## TRY IT
Which lines in the records below contain the word "screenshot"? Copy each of them.

## EXTRACTED RECORDS
════════════════

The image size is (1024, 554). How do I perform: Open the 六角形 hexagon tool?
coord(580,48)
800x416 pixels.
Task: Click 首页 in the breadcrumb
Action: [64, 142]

════════════════

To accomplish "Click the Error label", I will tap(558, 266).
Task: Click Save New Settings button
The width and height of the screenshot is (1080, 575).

════════════════

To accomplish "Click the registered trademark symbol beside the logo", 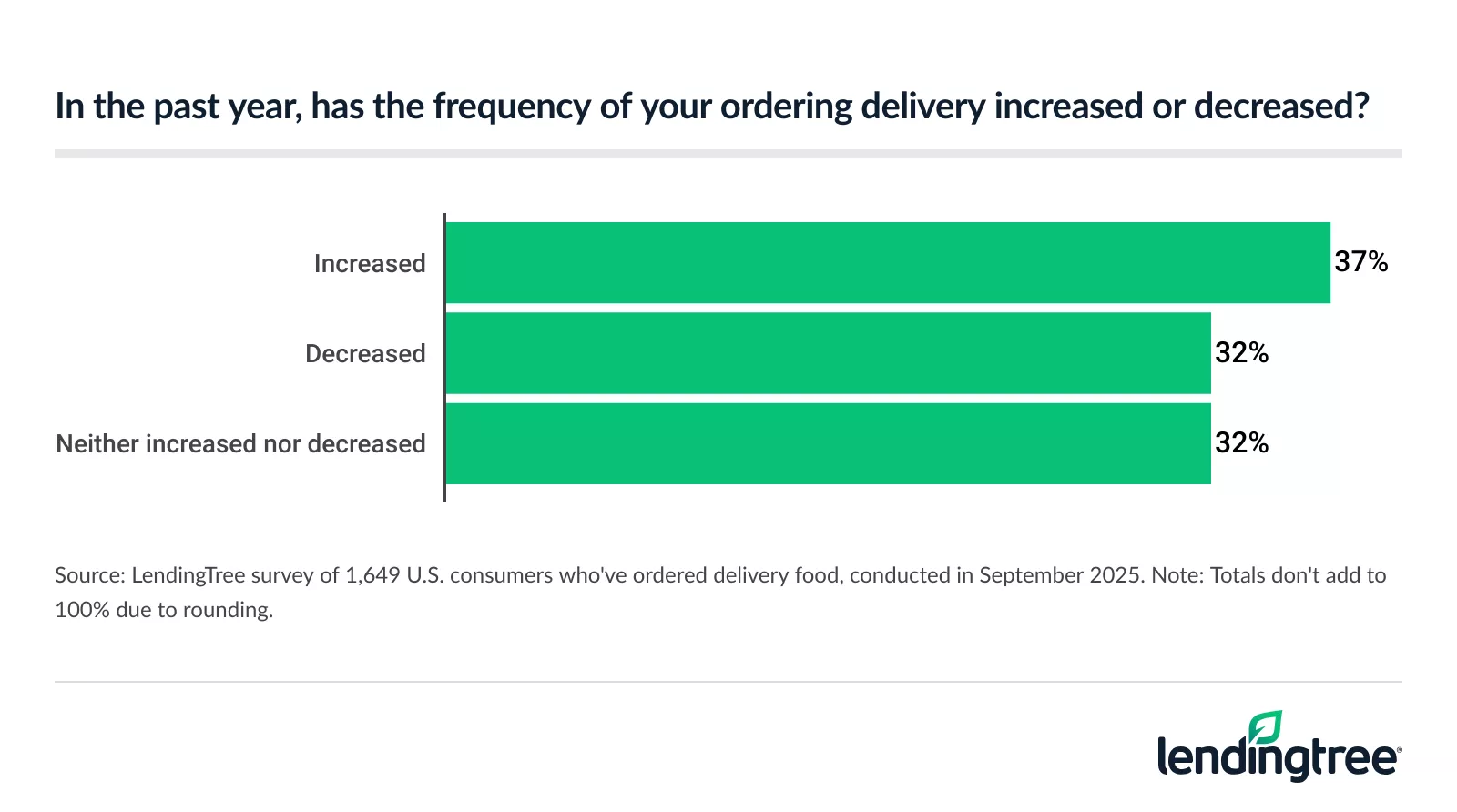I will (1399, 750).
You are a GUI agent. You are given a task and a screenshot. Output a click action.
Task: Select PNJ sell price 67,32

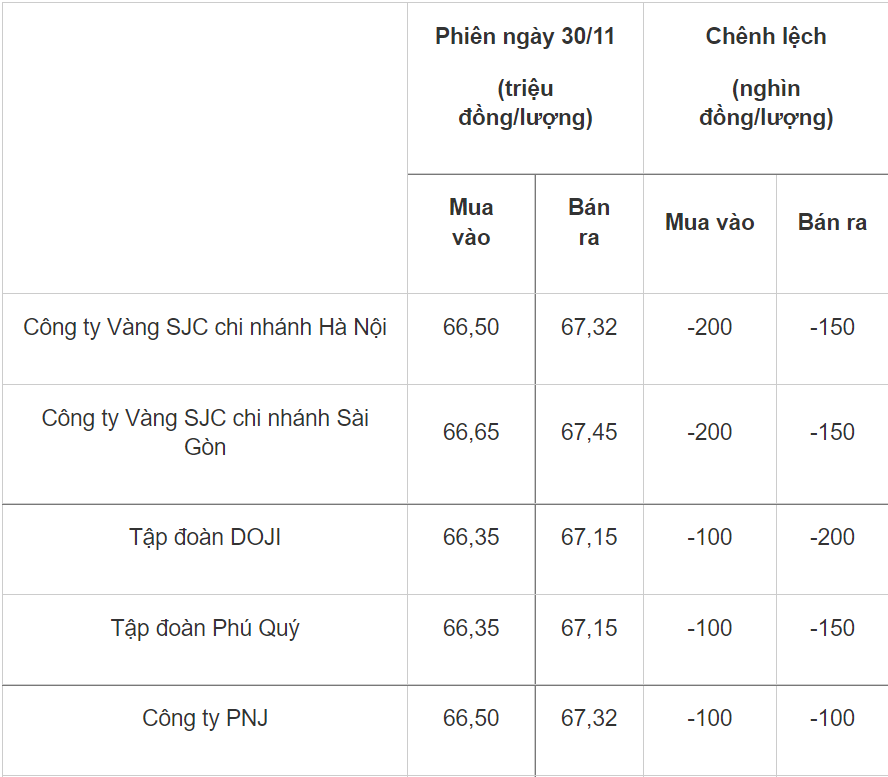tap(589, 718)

════════════════

## RESPONSE TO THE EXERCISE
The width and height of the screenshot is (1080, 575).
You are a GUI agent. You are given a task and a screenshot. Output a click action.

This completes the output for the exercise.